Вещь Кэсседи состоит… Боже правый, Кэсседи!.. именно Кэсседи дано первому почувствовать аллегорию начинающегося у Кизи дня, аллегорическую жизнь, и каждый его поступок становится наглядной иллюстрацией к жизненному уроку – к примеру, его Гештальт-Езда – но это твой термин… Если кому-то и надо сесть за руль, это делает только Кэсседи. Такова вещь Кэсседи точнее, такова его вещь на одном из уровней. С какой-то целью они едут в гору, в Скайлонду, что на вершине хребта Кахилл. На обратном пути, на спуске с горы, Норман сидит на заднем сиденье, еще двое или трое разместились на заднем и на переднем, а за рулем Кэсседи. Они начинают спуск, разгоняясь все быстрее и быстрее, деревья мелькают мимо, точно они кружатся в парке на каком-то аттракционе, только Кэсседи совсем не смотрит на дорогу. И не пытается удержать руль. Правой рукой он крутит шкалу приемника. Вот попадется один рок-н-ролл – «шу-би-ду-ба» – вот шкала натыкается на другой – «у-у-у бэ-би да-ди да-да» – все это время Кэсседи левой рукой отстукивает на рулевом колесе ритм, отчего, кажется, содрогается вся машина при этом голова его повернута назад, он смотрит Норману прямо в глаза и ухмыляется так, словно они сошлись во вкусах во время преприятнейшей беседы, разве что говорит один Кэсседи, и это невероятная устная фибрилляция слов, безумная ностальгия: «Плимут-46», ты же понимаешь, переключение передач, как у «дэри куин», поравнялся с «крайслером-47», а в нем какой-то нервный коротышка с зефирной харей, тащится на малой скорости и мечтает весь мир затормозить, ты же понимаешь», все это, глядя Норману в глаза, с самой счастливой на всем белом свете улыбкой…

Кретин безмозглый – грузовик…

…в последнее мгновение Кэсседи каким-то чудом выворачивает машину на внутреннюю сторону виража, и грузовик массивным черным снарядом проносится мимо, точно громадная десятитонная смоляная слеза – Кэсседи все не умолкает, он вцепился в рулевое колесо, барабанит по нему и извергает потоки слов. Норман в ужасе, Норман смотрит на остальных – может, и они… но на протяжении всей этой маниакальной поездки они сидят себе так, словно ничего из ряда вон выходящего не произошло.

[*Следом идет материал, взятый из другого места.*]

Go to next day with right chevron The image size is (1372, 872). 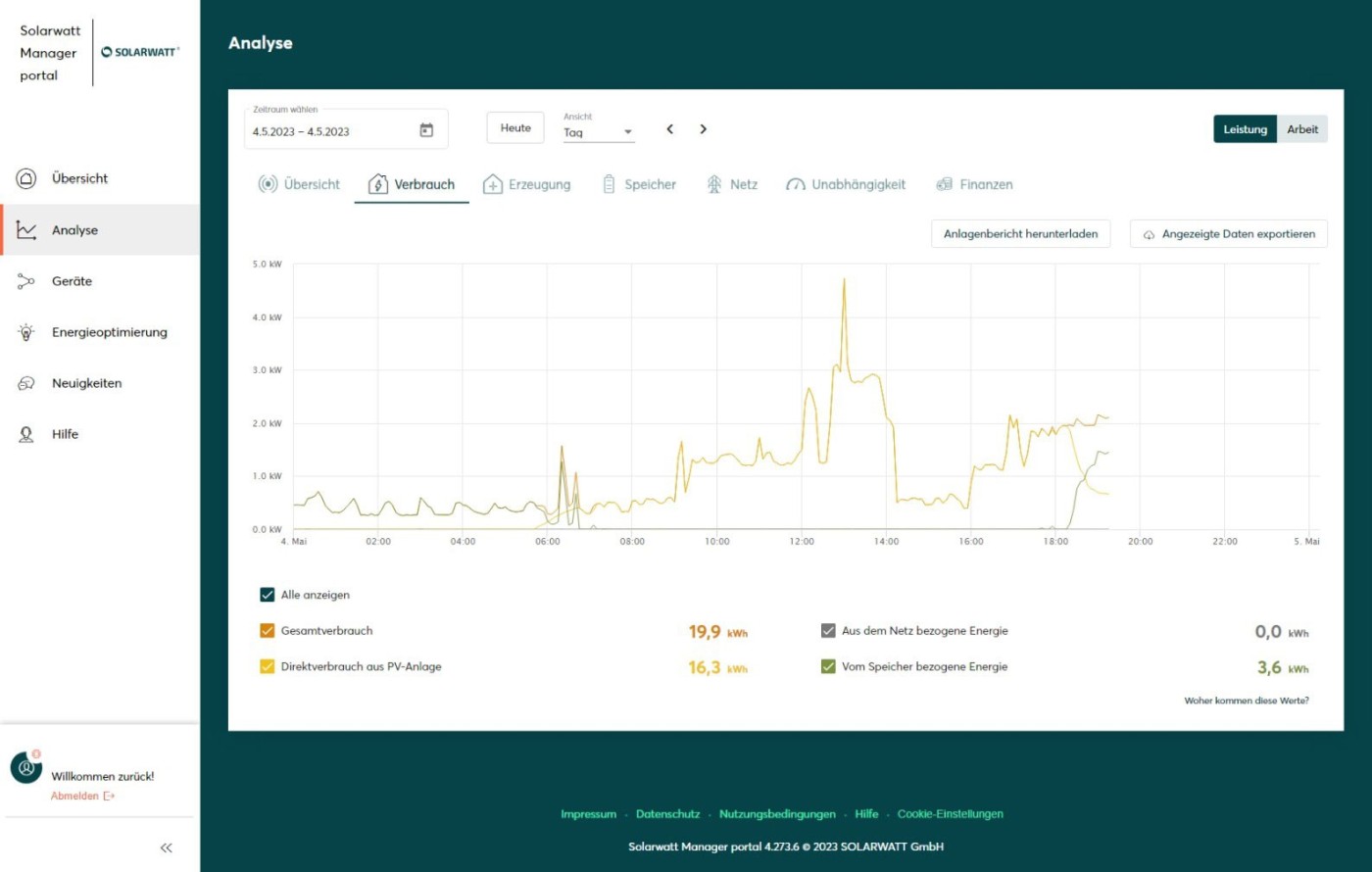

А может, вот в чем дело – первый из приступов ужасной паранойи, может, вот в чем дело, может, его заманила в какую-то неслыханную ловушку компания сумасшедших наркоманов, которые намерены им поиграть, только вот зачем…

Вернувшись в дом, он решает войти в свою роль Журналиста Репортера Обозревателя. По крайней мере, он будет что-то делать и при этом оставаться посторонним, нормальным, независимым. Он принимается задавать вопросы о том о сем, о Кэсседи, о Бэббсе, о не упоминаемых всуе вещах, о том, почему…

Внезапно у Горянки вырывается:

– Почему! Почему! Почему! Почему! Почему! восклицает она, вскидывая руки и качая головой с таким властным и уверенным видом, что Норман попросту раздавлен.

Позже появляется Кизи и в ходе какого-то разговора ненароком вставляет: «Кэсседи уже думать ни к чему», после чего удаляется. Словно по неведомой причине он делится с Норманом частичной разгадкой головоломки.